▶ WORK REQUIRED: The answer must consist of every line in the records that contains the word "agent".

▶ GIVEN DATA:

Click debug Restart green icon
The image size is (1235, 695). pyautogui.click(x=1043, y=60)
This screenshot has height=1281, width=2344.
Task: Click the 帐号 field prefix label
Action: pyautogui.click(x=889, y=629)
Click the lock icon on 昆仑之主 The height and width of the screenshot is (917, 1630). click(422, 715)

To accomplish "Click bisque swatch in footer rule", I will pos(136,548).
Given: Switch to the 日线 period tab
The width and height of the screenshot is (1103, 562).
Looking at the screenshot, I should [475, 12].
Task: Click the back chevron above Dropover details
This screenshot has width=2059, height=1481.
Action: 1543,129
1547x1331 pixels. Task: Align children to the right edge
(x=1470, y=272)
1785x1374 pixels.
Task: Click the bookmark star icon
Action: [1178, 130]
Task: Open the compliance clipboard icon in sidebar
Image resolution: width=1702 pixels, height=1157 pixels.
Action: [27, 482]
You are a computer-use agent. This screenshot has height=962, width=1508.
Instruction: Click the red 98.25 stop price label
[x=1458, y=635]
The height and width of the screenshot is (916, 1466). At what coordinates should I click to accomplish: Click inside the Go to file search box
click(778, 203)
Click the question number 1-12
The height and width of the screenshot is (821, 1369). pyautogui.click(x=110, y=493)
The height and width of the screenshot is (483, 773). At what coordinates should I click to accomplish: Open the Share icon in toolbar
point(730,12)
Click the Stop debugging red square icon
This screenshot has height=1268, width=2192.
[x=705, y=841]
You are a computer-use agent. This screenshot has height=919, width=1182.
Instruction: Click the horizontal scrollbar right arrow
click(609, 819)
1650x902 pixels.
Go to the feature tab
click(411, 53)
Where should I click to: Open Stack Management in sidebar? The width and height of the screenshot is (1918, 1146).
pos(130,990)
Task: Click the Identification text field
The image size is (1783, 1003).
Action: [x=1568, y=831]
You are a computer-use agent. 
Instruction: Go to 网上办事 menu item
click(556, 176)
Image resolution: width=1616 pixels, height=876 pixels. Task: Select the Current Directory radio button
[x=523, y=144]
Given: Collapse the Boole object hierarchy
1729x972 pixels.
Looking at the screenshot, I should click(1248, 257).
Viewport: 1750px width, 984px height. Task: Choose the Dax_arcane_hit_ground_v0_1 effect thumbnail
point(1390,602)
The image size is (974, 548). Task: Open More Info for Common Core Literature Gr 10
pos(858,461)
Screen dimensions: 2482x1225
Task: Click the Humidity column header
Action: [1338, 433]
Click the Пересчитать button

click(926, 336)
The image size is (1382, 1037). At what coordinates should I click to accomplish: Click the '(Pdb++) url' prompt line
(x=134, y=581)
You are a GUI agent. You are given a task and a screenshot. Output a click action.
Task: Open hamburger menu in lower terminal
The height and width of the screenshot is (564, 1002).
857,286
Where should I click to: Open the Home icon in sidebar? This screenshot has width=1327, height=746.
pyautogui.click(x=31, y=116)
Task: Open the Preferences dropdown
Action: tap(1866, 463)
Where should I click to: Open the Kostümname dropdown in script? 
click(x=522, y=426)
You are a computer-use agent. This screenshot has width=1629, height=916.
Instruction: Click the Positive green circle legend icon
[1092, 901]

▶ REPLY TO THE EXERCISE:
You are a computer-use agent. This screenshot has height=962, width=1508.
You are a computer-use agent. This screenshot has height=919, width=1182.
You are a computer-use agent. 
You are a GUI agent. You are given a task and a screenshot. Output a click action.
You are a computer-use agent. This screenshot has width=1629, height=916.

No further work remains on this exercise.